What can employers do?

rradar’s Cyber, Data and Information Law (CDIL) team deals with issues such as this on a regular basis and has the following advice for employers concerned about employee data theft:

  • Review IT security measures. Measures should include appropriate security of stored data, use of VPNs and access management (for example, use of access restrictions and good data management).

  • Revisit employment contracts. Check that all staff have signed agreements which include data protection and confidentiality terms. If these are not set out in the original employee contract, implement them within a staff handbook or policy and ensure that all employees are aware of the implications of breaching these terms.

  • Training and awareness are vital. Take steps to ensure that staff are properly trained and educated as to their own personal liability for any breaches.

  • Carry out spot checks. Employees should be monitored by way of regular spot checks or audits. Making staff aware that this takes place can act as a deterrent as everyone is encouraged to adhere to proper practices at all times and not just when they know they are being checked.

Takeaway points

In the first instance, Computer Misuse Act offences are more regularly investigated and prosecuted by the Police rather than the ICO. Accordingly, a conviction for an offence of this nature also carries with it not only the stigma of a criminal record but also the reputational damage that goes with being arrested.
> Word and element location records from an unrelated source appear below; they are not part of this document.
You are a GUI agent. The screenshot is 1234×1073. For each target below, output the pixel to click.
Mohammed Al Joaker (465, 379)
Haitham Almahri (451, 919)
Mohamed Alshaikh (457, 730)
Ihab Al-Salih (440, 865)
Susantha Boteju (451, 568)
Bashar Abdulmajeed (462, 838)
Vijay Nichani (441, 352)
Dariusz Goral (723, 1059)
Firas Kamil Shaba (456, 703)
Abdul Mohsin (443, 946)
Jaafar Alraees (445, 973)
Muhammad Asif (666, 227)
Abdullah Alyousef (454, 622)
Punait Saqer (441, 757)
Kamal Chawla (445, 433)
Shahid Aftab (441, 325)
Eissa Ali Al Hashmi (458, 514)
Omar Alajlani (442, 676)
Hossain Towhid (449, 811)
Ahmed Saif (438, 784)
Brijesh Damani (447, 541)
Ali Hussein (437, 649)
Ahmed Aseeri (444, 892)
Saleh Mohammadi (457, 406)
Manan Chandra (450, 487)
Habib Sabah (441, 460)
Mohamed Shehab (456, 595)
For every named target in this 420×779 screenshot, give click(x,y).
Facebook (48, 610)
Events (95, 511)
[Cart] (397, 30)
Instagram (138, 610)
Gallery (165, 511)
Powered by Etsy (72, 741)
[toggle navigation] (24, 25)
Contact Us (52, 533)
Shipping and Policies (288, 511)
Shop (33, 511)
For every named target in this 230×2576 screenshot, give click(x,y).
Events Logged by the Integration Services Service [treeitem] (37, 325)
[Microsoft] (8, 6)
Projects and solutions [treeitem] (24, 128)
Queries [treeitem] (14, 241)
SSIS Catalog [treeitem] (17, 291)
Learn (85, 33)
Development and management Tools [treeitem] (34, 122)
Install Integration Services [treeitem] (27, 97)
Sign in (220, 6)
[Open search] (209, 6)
It is not unusual for the media to be made aware of such arrests in order that they can be present to report on the event.

When the ICO investigates a Computer Misuse Act offence, it will first focus on the data controller’s implementation of technical and organisational measures which need to be implemented by Article 32 of the GDPR. This Article is effective in ensuring the security of data and the data controller’s compliance with the Article 5(2) Accountability Principle, which, in turn, requires data controllers to provide staff training and information and ensure that all employees which process any data have received adequate training within the last 12 months. If the investigation finds that the data controller has breached these provisions, then not only is it highly unlikely that the employee will be prosecuted, but the ICO would be much more likely to take enforcement action against the data controller, i.e. the employer. It therefore remains imperative that employers maintain good practices to best protect themselves in case of any such offence being committed by an employee.